I am not a regular reader of advice columnist Carolyn Hax but when the column ends up on the same page as the daily crossword puzzle I often give it a quick scan. Today's column deals with a bride and groom's decision to make their wedding a no-kids affair. They included this stipulation on their save-the-date announcements and are already getting feedback that this restriction will keep some of their friends from attending. Carolyn Hax states that the friends are out of line.
I am not sure if I would say the friends are out of line. The bride and groom have their priorities and the friends have theirs. This is the big day for the bride and groom and they have decided it is very important that their wedding be an elegant adult affair with no distractions from crying babies or fidgety children.

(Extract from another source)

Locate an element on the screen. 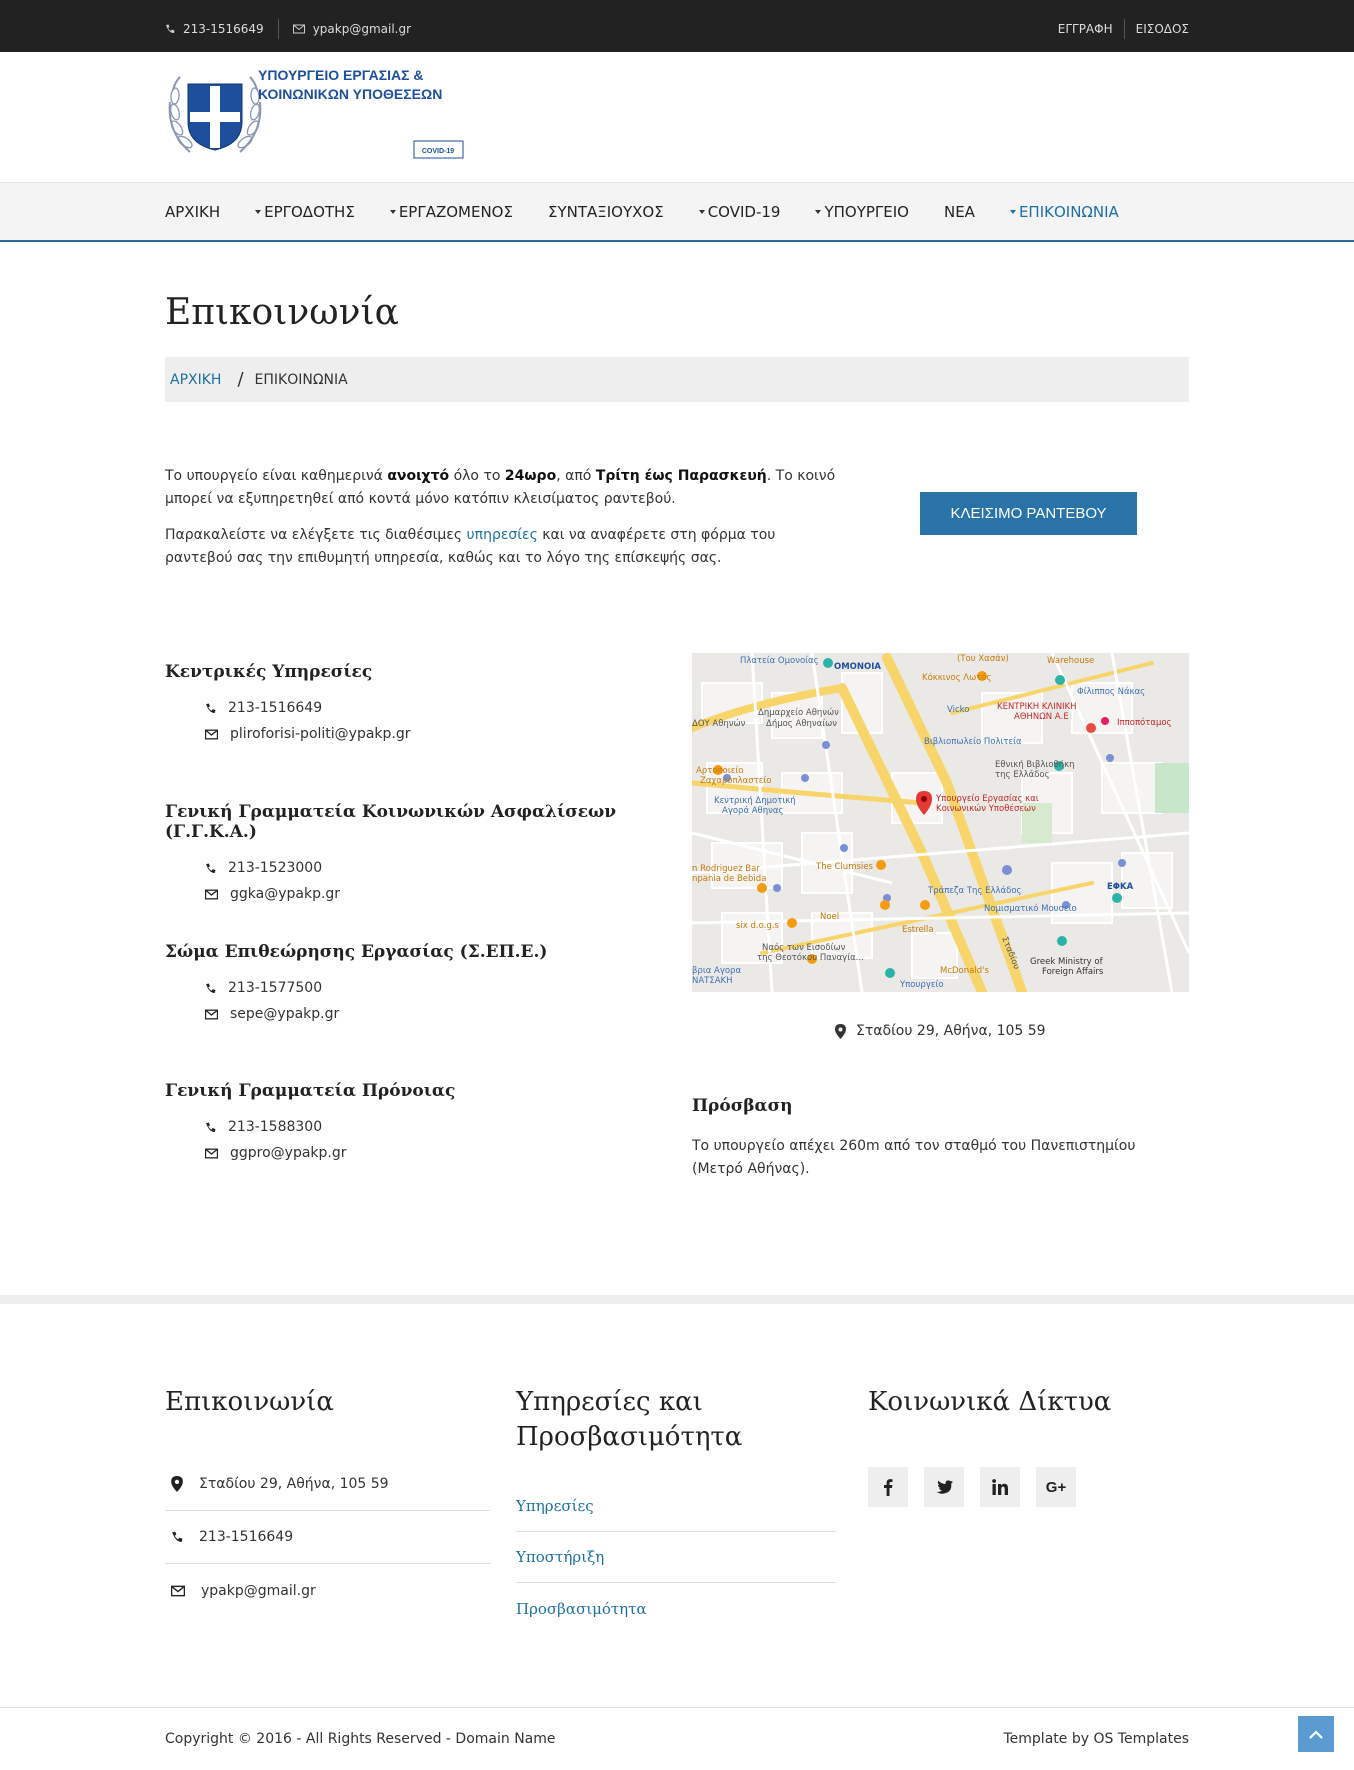  map-label: n Rodriguez Bar is located at coordinates (726, 869).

However, they are inviting guests, not commanding guests to attend. If the invitees prefer not to attend if their children are not welcome then that is their prerogative as well. No harm, no foul on either party.

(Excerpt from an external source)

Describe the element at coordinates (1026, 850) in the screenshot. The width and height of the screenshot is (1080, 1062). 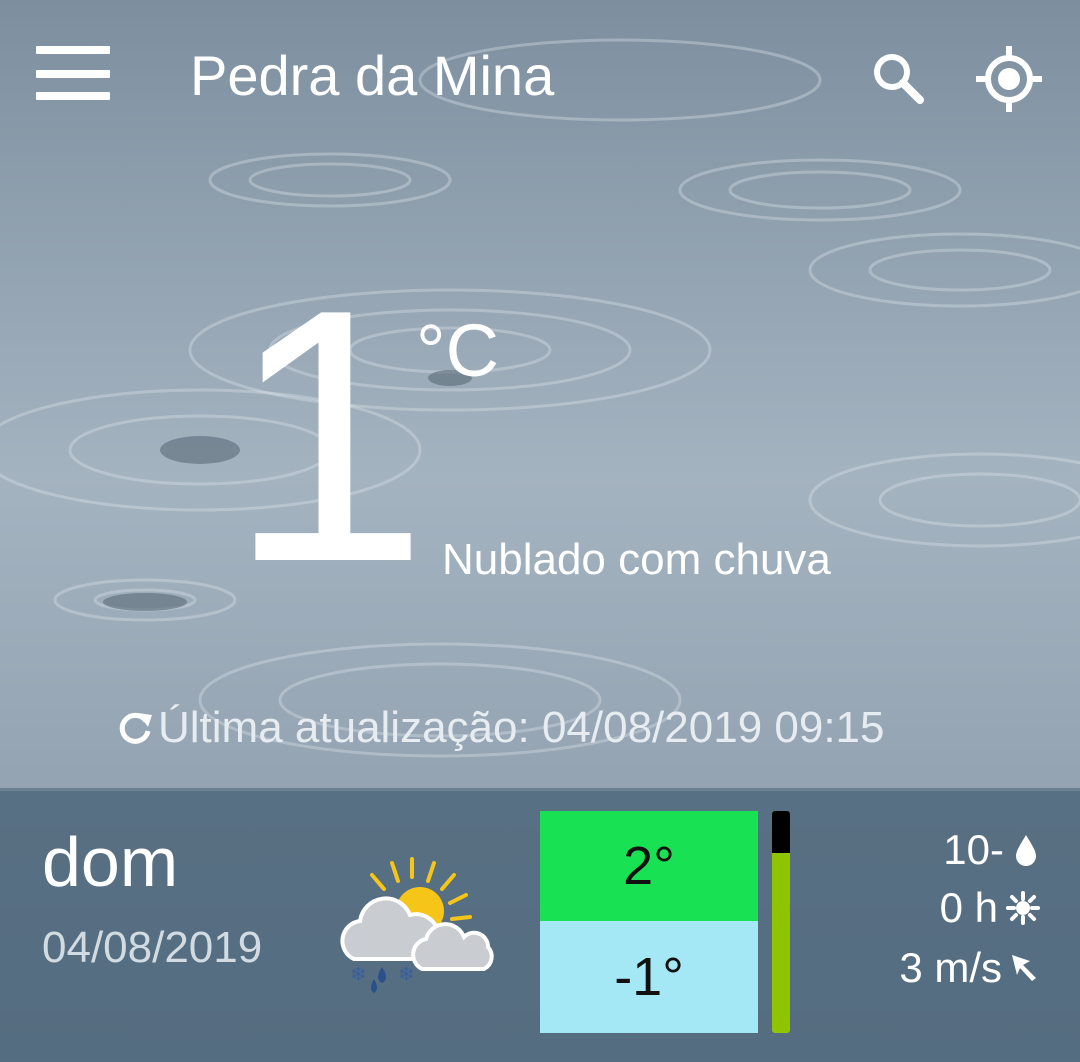
I see `raindrop-icon` at that location.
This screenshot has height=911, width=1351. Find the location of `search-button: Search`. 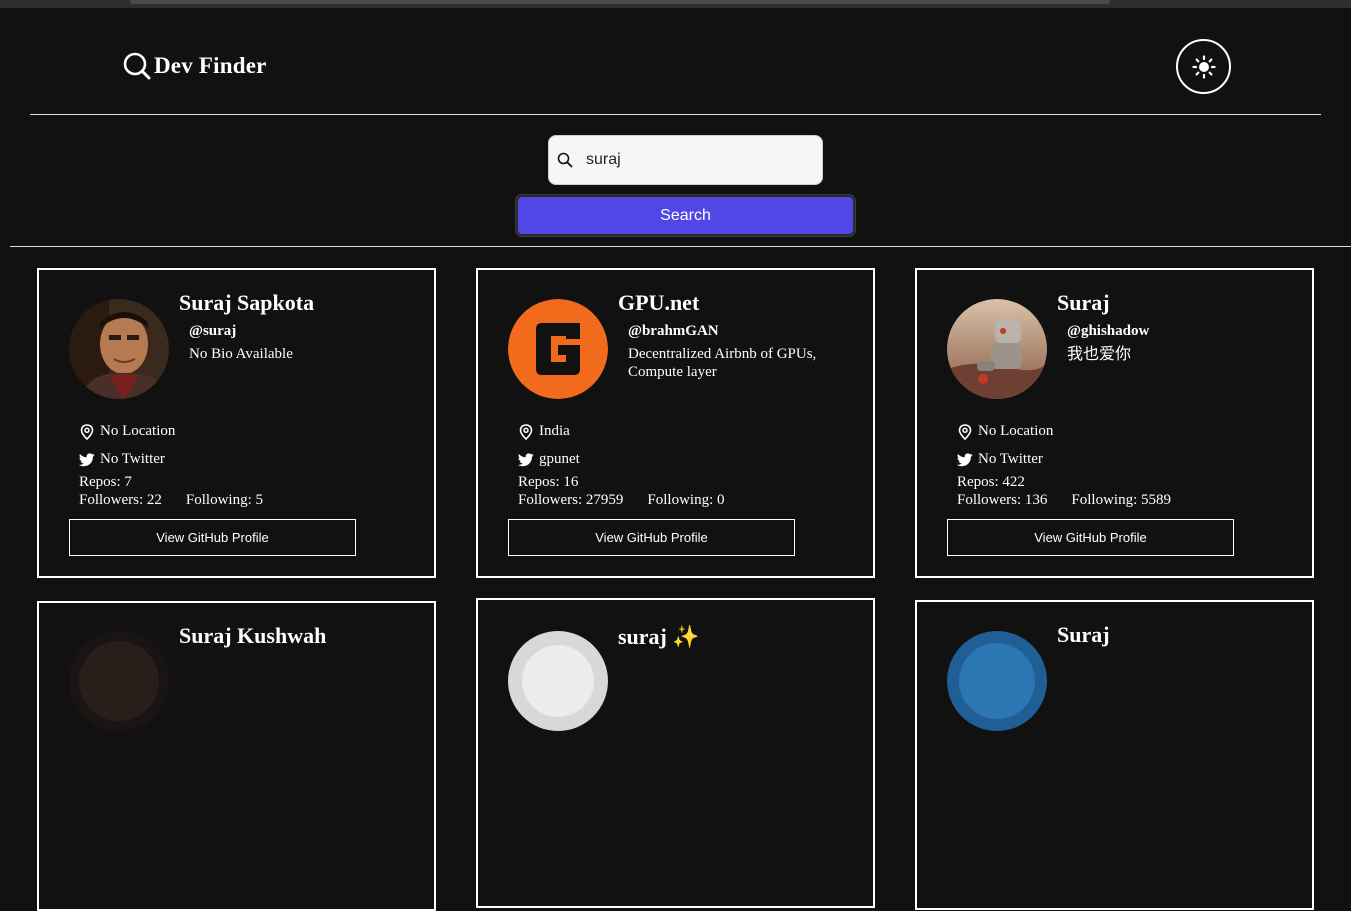

search-button: Search is located at coordinates (686, 216).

The more stipulations you put on wedding attendance, then the more people will opt not to attend. A destination wedding may be a dream come true for the bride and groom, but they have to accept that there will be some people for whom the trip is a deal breaker. Maybe it is too expensive or too time consuming. Or maybe the thought of packing and traveling to a beach destination is just too overwhelming for some invitees to even entertain. The same applies to the required dress. If you make your wedding a black-tie event, some people will opt out. That does not mean you should necessarily not have a destination wedding, a no-kids wedding, or a black-tie wedding. It just means that you need to understand that the more requirements you place on your guests, the more guests will opt out of attending. So what is more important to you: the picture perfect day of your dreams or sharing the day with as many family and friends as possible.

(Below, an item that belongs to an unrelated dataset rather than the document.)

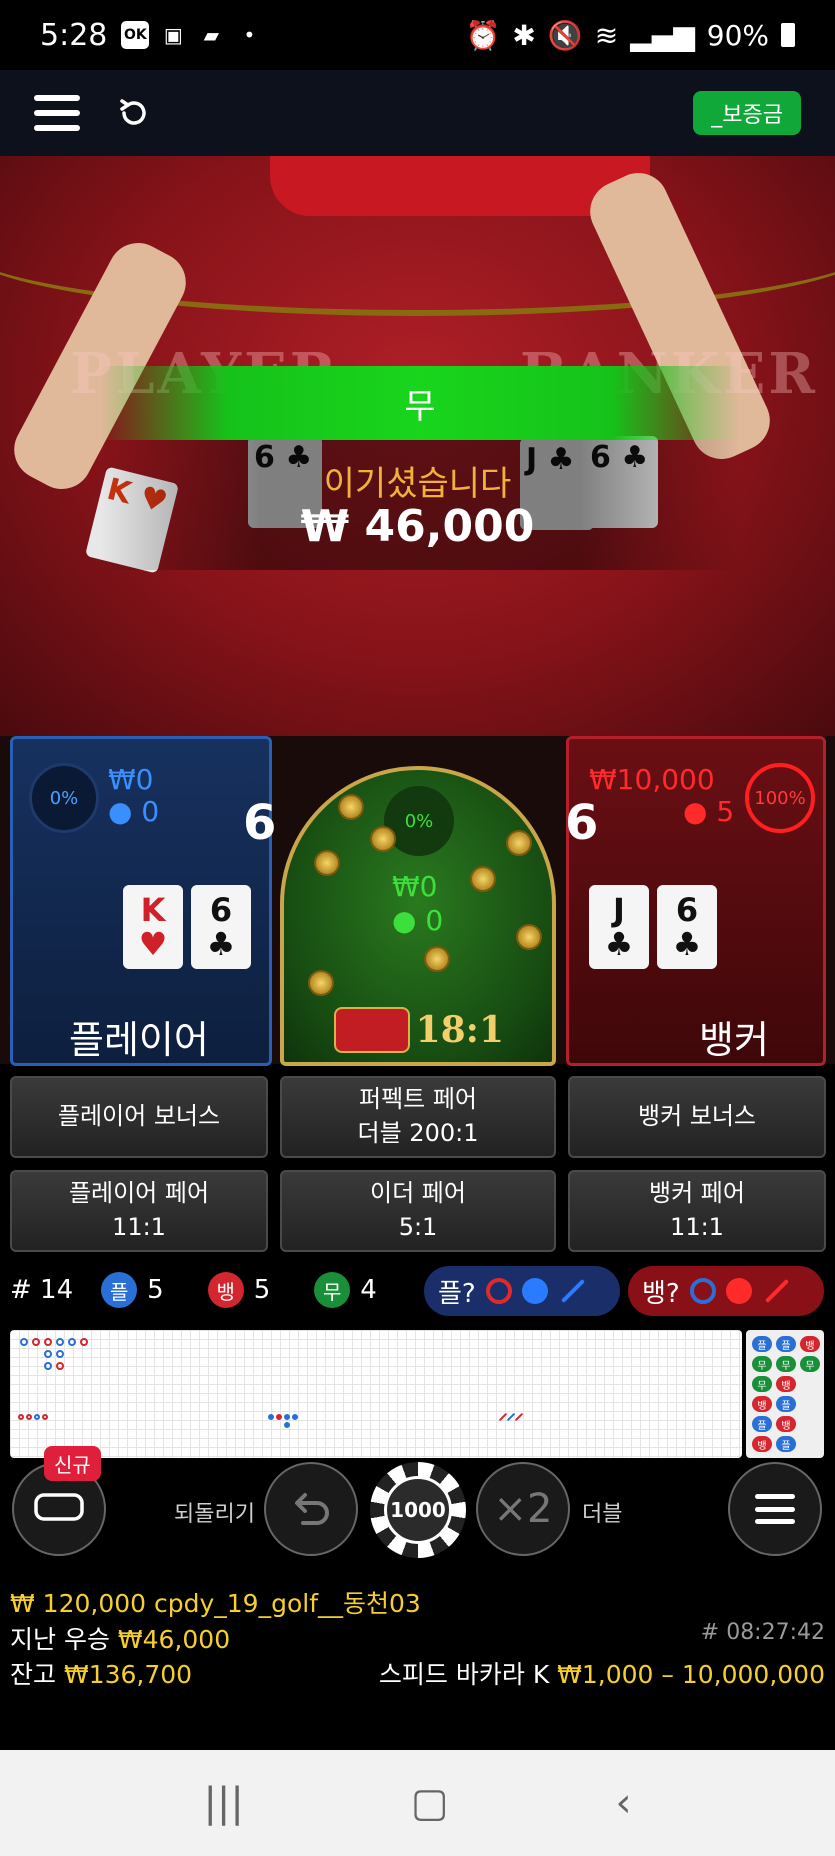 This screenshot has width=835, height=1856. Describe the element at coordinates (221, 927) in the screenshot. I see `player-card-2: 6 ♣` at that location.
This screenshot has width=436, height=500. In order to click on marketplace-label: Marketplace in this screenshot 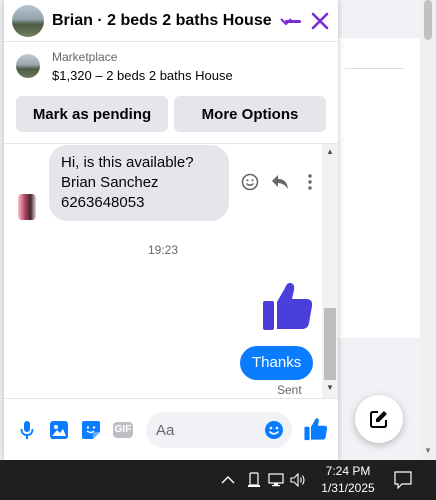, I will do `click(85, 56)`.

I am guessing that the friends who are staying home instead of attending this bride and groom's wedding think of a wedding as a celebration of the beginning of a new married life. The important thing is to share in the joy and the unscripted antics of children are part of the moment. That does not mean a mother with a screaming baby should sit in the church as her child howls and drowns out the exchange of vows, but it also doesn't mean that any sight or sound from children is detrimental to the wedding.
I am not criticizing the bride and groom who choose to have a no-kids wedding. I am just saying that by placing this stipulation on guests, they are sending the message that guests are only welcome if they positively contribute to the ambience of the wedding. If someone perceives that their presence is merely part of the staging of the ultimate Kodak moment they may very well say, "Why bother?"